Speaking of worrying about optimizing storage allocations to gain 
improved
speed, how complicated would it be for lua_cpcall to not create a 
function
closure? For example, could one introduce a new primitive type for C
functions without up values that would be much like light userdata?

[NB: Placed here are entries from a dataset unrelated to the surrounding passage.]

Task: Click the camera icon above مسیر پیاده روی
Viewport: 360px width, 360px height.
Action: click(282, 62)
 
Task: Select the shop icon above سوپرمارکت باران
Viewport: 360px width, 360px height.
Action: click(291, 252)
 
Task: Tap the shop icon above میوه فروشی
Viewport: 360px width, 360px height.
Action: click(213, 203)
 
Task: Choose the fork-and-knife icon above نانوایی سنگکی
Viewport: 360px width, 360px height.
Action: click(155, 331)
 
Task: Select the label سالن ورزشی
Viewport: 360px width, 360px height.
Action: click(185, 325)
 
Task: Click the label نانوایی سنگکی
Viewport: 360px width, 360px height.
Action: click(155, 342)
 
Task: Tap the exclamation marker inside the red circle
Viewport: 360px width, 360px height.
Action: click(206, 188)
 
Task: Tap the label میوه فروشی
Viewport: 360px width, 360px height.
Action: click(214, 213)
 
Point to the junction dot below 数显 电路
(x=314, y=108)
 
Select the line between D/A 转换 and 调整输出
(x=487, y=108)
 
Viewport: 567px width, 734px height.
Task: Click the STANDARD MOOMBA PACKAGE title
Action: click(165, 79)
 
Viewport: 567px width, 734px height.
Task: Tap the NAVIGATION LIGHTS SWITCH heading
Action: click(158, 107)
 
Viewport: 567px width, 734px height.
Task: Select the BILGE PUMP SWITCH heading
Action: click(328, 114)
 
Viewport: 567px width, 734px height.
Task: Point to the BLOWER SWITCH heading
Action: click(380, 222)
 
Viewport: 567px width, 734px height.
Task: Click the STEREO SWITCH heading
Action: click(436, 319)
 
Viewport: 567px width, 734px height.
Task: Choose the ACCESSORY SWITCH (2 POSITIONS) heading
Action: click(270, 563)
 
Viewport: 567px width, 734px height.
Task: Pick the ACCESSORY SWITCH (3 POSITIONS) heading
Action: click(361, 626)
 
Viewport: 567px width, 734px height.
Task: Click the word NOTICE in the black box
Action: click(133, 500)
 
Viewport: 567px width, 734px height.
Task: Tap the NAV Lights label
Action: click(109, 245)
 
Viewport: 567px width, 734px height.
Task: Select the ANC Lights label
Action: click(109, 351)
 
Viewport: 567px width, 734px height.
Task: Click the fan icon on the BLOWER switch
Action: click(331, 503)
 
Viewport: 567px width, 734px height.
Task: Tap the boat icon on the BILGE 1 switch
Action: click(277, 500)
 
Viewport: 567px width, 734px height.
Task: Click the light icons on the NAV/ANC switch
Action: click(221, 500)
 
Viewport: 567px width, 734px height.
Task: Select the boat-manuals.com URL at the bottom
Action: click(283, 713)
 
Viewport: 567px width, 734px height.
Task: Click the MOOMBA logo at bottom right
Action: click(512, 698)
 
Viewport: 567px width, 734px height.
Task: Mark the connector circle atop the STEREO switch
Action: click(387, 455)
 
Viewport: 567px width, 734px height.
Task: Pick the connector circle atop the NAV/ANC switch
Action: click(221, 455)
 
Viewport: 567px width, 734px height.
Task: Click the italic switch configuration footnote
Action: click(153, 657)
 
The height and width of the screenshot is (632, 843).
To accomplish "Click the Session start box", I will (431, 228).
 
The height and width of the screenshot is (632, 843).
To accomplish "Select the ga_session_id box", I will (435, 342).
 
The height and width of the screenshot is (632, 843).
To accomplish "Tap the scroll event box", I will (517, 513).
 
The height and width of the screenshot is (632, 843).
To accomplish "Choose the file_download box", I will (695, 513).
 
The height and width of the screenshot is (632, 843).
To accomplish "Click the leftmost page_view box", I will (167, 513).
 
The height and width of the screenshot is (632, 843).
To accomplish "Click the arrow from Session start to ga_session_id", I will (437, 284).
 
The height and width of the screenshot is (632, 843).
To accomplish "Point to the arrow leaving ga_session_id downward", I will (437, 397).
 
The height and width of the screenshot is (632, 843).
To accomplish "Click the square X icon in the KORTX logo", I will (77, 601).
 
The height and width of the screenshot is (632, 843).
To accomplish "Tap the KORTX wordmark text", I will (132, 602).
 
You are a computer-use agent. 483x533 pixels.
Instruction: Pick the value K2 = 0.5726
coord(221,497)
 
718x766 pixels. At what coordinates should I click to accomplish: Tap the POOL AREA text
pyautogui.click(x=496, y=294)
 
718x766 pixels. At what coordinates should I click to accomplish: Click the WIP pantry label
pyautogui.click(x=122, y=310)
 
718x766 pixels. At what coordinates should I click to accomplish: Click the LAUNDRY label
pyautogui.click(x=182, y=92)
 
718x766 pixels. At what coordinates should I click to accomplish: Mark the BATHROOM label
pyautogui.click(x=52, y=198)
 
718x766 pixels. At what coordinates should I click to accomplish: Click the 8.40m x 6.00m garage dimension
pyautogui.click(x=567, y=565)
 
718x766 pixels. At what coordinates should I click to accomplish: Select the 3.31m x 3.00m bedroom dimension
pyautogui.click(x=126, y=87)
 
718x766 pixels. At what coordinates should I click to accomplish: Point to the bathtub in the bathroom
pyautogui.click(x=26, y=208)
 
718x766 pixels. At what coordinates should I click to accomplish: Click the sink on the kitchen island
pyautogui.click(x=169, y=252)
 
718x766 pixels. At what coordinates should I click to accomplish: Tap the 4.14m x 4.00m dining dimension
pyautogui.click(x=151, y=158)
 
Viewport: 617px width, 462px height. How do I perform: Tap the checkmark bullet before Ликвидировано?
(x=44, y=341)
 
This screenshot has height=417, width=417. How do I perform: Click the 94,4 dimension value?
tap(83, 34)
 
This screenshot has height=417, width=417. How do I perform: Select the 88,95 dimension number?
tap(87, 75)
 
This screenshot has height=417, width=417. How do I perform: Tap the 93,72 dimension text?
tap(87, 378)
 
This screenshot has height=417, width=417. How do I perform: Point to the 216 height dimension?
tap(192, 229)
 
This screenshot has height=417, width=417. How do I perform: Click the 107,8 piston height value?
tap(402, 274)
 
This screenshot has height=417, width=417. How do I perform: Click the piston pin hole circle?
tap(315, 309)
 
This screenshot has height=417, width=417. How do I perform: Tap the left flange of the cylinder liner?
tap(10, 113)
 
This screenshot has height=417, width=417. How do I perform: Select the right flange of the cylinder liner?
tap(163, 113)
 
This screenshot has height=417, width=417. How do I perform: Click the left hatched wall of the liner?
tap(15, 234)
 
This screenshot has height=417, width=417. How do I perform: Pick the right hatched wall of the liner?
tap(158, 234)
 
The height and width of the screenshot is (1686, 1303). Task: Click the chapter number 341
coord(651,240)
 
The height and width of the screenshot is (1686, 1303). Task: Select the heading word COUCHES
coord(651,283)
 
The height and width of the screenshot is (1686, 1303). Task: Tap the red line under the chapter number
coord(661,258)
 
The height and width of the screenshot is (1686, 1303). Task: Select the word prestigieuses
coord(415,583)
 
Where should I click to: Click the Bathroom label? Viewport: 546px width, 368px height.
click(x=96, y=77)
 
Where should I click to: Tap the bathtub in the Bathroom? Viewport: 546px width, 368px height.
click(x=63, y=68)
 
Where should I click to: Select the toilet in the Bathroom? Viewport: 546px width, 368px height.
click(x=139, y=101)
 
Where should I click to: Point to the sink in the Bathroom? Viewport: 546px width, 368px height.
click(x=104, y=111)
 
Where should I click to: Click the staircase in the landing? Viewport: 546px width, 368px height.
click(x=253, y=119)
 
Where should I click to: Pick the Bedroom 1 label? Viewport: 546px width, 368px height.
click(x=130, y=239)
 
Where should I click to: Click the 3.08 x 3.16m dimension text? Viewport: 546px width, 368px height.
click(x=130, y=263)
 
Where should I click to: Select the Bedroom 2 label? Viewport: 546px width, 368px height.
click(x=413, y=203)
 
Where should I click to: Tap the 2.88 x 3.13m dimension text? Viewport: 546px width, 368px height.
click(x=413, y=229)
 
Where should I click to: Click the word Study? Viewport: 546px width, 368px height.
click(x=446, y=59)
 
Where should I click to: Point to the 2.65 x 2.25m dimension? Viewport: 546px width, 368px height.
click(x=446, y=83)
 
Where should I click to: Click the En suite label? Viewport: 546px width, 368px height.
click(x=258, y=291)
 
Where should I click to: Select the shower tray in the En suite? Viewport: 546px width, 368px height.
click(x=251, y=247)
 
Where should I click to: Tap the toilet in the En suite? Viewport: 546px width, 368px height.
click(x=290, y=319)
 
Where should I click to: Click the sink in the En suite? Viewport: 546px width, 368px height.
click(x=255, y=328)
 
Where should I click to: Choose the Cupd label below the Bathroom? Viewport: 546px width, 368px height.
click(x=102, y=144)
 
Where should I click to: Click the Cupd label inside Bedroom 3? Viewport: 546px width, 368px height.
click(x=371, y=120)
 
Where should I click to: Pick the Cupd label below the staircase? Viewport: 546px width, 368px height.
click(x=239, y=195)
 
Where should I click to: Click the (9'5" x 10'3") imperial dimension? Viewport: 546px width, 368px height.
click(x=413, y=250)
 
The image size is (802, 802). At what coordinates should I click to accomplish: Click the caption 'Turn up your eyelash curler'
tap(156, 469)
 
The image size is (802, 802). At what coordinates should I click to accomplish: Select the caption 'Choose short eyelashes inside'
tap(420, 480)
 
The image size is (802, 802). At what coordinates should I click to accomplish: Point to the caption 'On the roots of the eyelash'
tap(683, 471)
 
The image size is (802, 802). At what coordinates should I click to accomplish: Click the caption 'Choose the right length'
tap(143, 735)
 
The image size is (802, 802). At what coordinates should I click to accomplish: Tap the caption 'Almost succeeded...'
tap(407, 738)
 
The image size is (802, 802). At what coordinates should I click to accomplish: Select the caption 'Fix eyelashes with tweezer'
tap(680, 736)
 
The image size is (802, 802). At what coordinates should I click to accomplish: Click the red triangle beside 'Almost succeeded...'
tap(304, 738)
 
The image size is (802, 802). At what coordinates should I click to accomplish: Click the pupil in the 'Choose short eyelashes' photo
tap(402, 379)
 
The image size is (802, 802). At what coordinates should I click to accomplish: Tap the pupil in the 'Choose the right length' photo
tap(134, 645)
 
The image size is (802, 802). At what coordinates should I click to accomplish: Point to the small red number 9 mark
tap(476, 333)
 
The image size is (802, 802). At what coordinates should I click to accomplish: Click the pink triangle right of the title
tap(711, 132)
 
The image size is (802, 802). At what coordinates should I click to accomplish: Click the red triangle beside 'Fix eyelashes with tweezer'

Or one could use a trampoline that got allocated once and registered
somewhere and which would use the userdata to point to a block 
containing
the C function to call and the parameter to pass to it. For example:
    int cpcaller( lua_State *L ) {
        struct CCallS *c = cast(struct CCallS *, ud);
        lua_pop( L, 1 );
        lua_pushlightuserdata( L, c->ud );
        return (*c->func)( L );
    }
    static void f_Ccall (lua_State *L, void *ud) {
        lua_pushlightuserdata( L, &cpcaller );
        lua_rawget( L, LUA_REGISTRYINDEX );
        if( lua_isnil( L, -1 ) ) {
            lua_pop( L, 1 );
            lua_pushcfunction( L, &cpcaller );
            lua_pushlightuserdata( L, &cpcaller );
            lua_pushvalue( L, -2 );
            lua_rawset( L, LUA_REGISTRYINDEX );
        }
        setpvalue(L->top, ud);  /* push only argument */
        incr_top(L);
        luaD_call(L, L->top - 2, 0);
    }
One could even improve the efficiency a bit by avoiding pushing the 
void* as
a light userdata for the eventual function if the function were 
defined to
take a void* parameter. For example:
    int cpcaller( lua_State *L ) {
        struct CCallS *c = cast(struct CCallS *, ud);
        lua_pop( L, 1 );
        return (*c->func)( L, c->ud );
    }
Pushing this further, we might get:
    int lua_cvpcall(
        lua_State *L, int (*func)( lua_State *L, va_list *args ), ... 
);
That would allow one to write:
    lua_cvpcall( L, &myFunc, arg1, arg2, arg3 );
This would call myFunc with the state L and the supplied arguments 
packaged
up as a va_list.
Pushing in a different direction, it might be attractive to support a
non-protected version as well.
I could also see it being attractive to allow cpcall to return results 
if it
doesn't fail. The stack can then be restored with lua_settop.
Mark